§ Your assignment
Without the pictures, output all of the data exactly.

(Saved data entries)
[Start of Attachment]
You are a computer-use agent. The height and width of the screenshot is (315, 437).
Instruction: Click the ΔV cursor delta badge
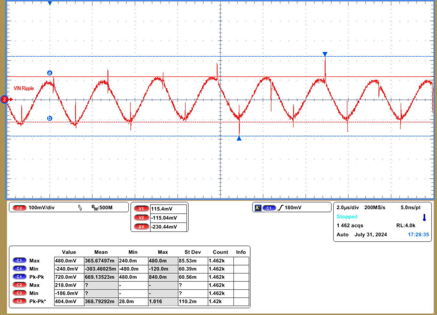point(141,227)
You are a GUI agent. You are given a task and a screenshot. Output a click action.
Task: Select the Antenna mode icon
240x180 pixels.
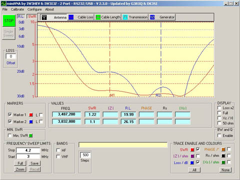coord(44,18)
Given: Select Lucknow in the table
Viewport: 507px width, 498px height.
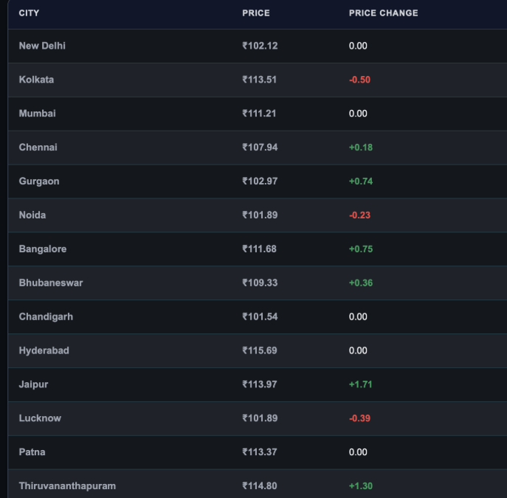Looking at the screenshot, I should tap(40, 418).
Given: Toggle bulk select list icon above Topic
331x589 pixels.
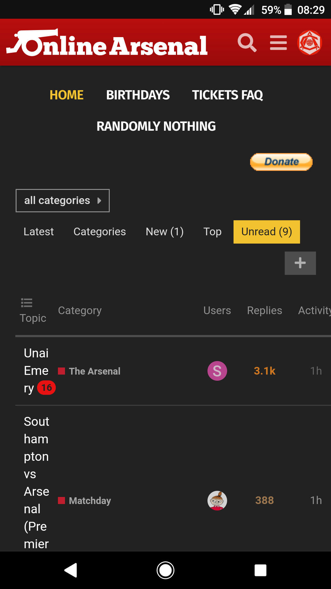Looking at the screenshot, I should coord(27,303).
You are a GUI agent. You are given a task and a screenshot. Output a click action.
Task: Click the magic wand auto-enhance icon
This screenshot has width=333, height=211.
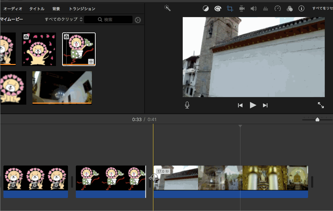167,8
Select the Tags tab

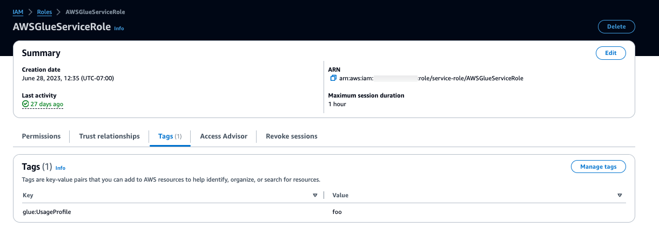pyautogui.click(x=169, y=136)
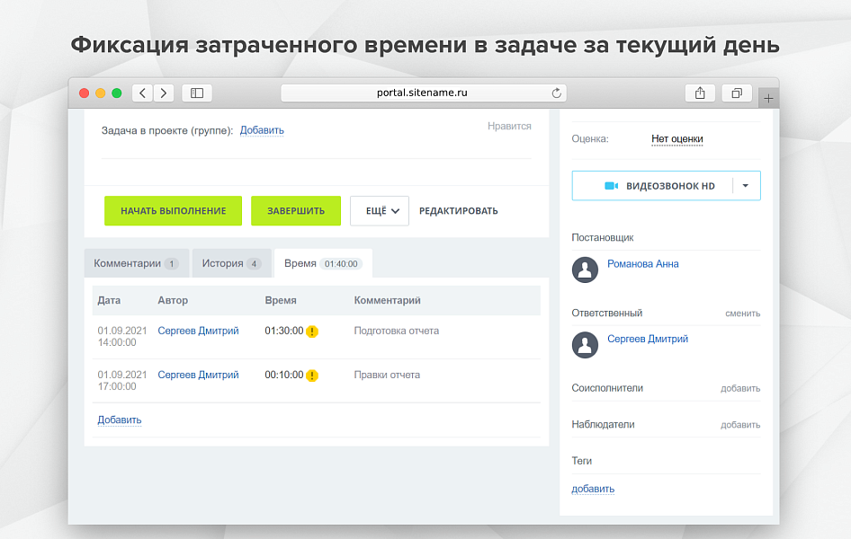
[End of Attachment]
§ Response area
You are a computer-use agent. The height and width of the screenshot is (315, 437).
Instruction: Click the ΔV cursor delta badge
point(141,227)
You are a GUI agent. You are given a task and a screenshot. Output a click action.
Task: Select the Antenna mode icon
240x180 pixels.
coord(44,18)
Given: Select Lucknow in the table
Viewport: 507px width, 498px height.
Looking at the screenshot, I should tap(40, 418).
Given: Toggle bulk select list icon above Topic
331x589 pixels.
Looking at the screenshot, I should coord(27,303).
You are a GUI agent. You are given a task and a screenshot. Output a click action.
Task: Click the magic wand auto-enhance icon
This screenshot has width=333, height=211.
167,8
Select the Tags tab

pyautogui.click(x=169, y=136)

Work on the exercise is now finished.